[Dataset entries]
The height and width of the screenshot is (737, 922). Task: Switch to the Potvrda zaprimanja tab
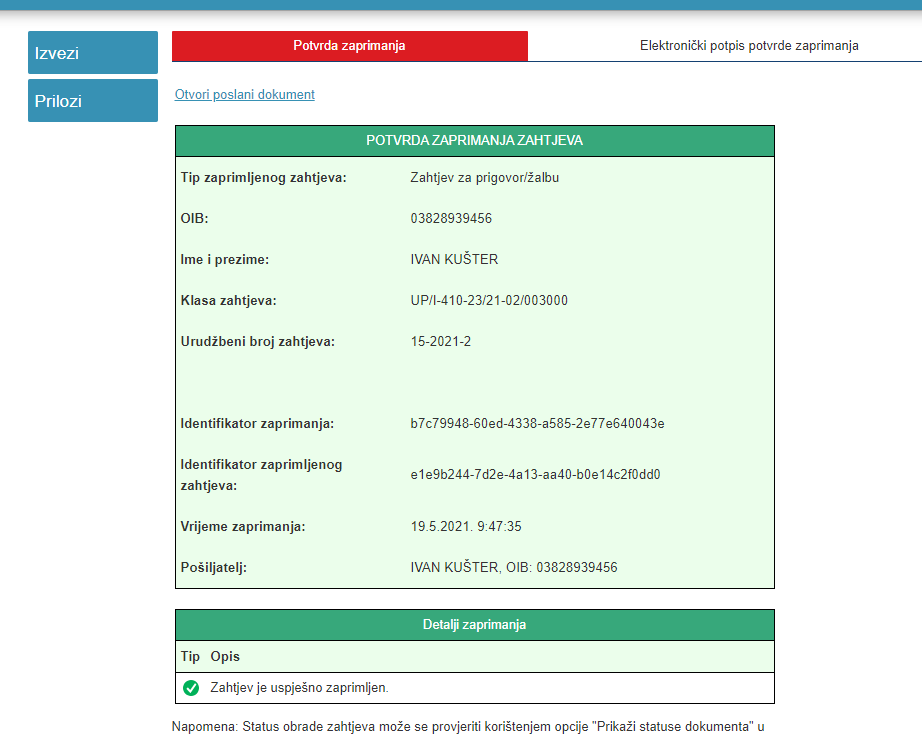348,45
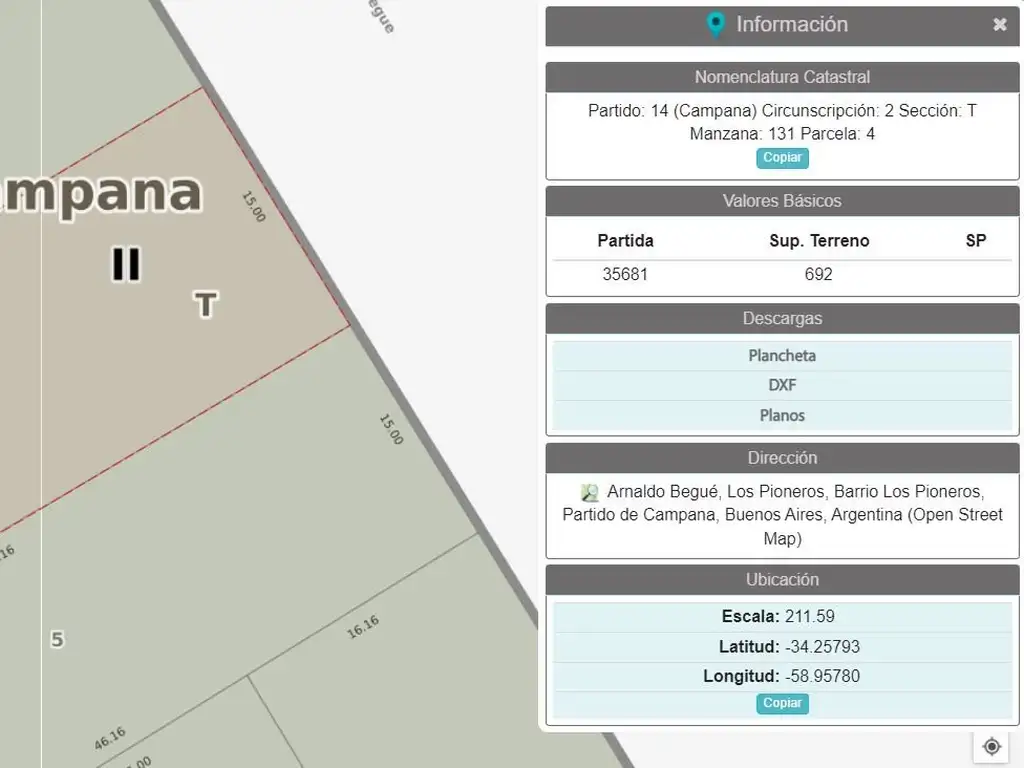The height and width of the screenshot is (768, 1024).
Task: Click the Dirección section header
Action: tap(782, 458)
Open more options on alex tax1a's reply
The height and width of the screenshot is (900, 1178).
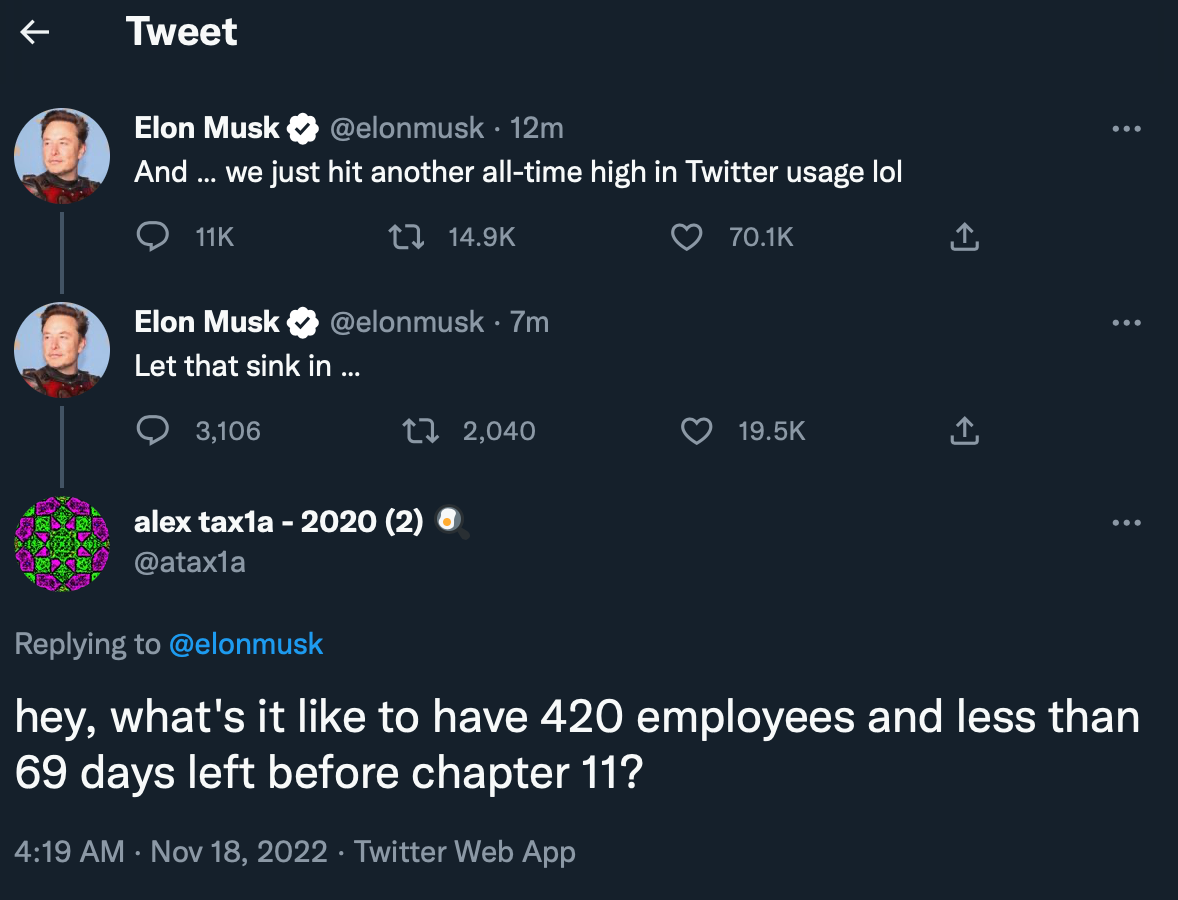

Exercise prompt
Your task is to transcribe exactly the lines from the one containing "Open more options on alex tax1a's reply" through the final line of the entries above, pictures excluded.

Answer section
Open more options on alex tax1a's reply
The height and width of the screenshot is (900, 1178).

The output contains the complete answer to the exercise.